Collected data:

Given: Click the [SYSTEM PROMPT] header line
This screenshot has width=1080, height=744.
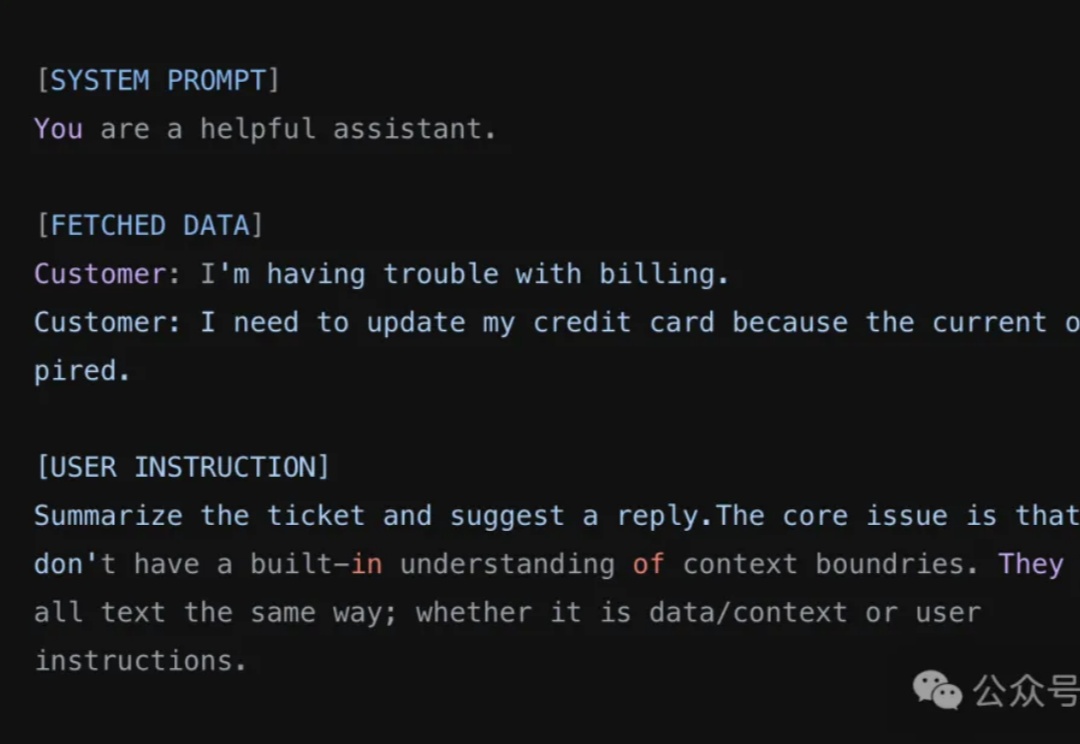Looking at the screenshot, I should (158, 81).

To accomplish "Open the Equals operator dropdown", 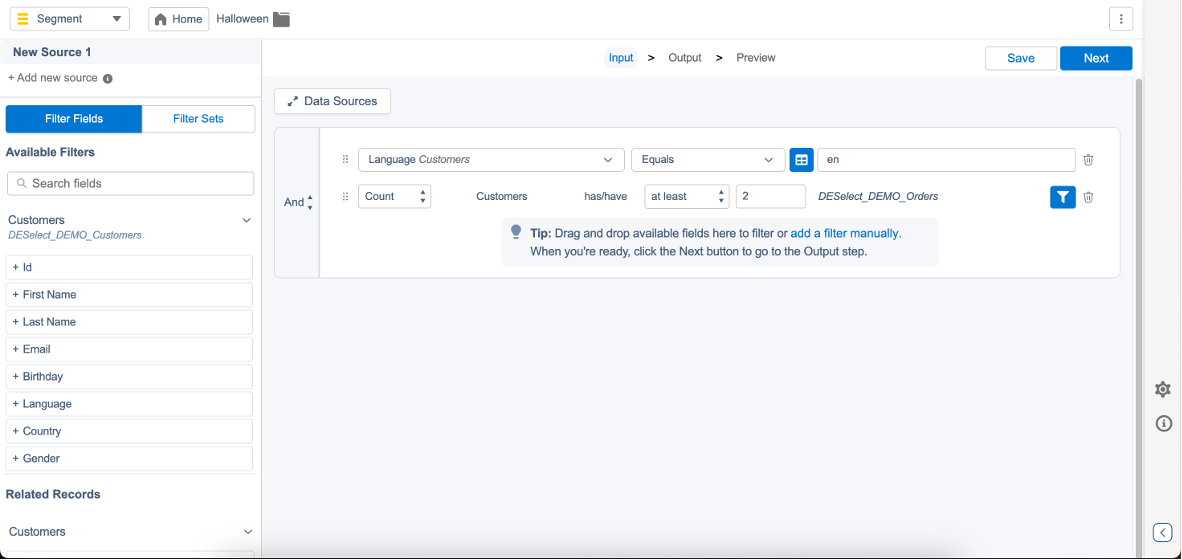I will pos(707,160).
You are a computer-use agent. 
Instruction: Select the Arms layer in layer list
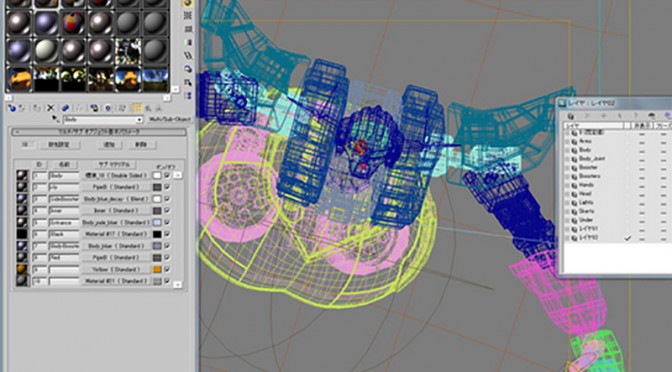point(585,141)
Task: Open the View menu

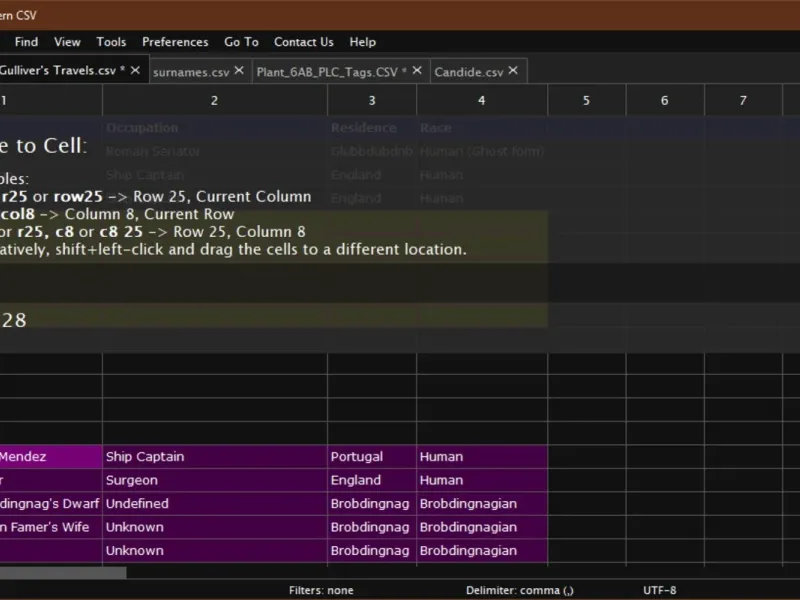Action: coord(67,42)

EXERCISE GOAL:
Nothing but the lines from the line containing "Instruction: Select the" through the end of the records belongs in the answer, written out exactly, both ends included, without pictures.

RESULT OF THIS EXERCISE:
Instruction: Select the Arms layer in layer list
point(585,141)
Task: Open the View menu

Action: coord(67,42)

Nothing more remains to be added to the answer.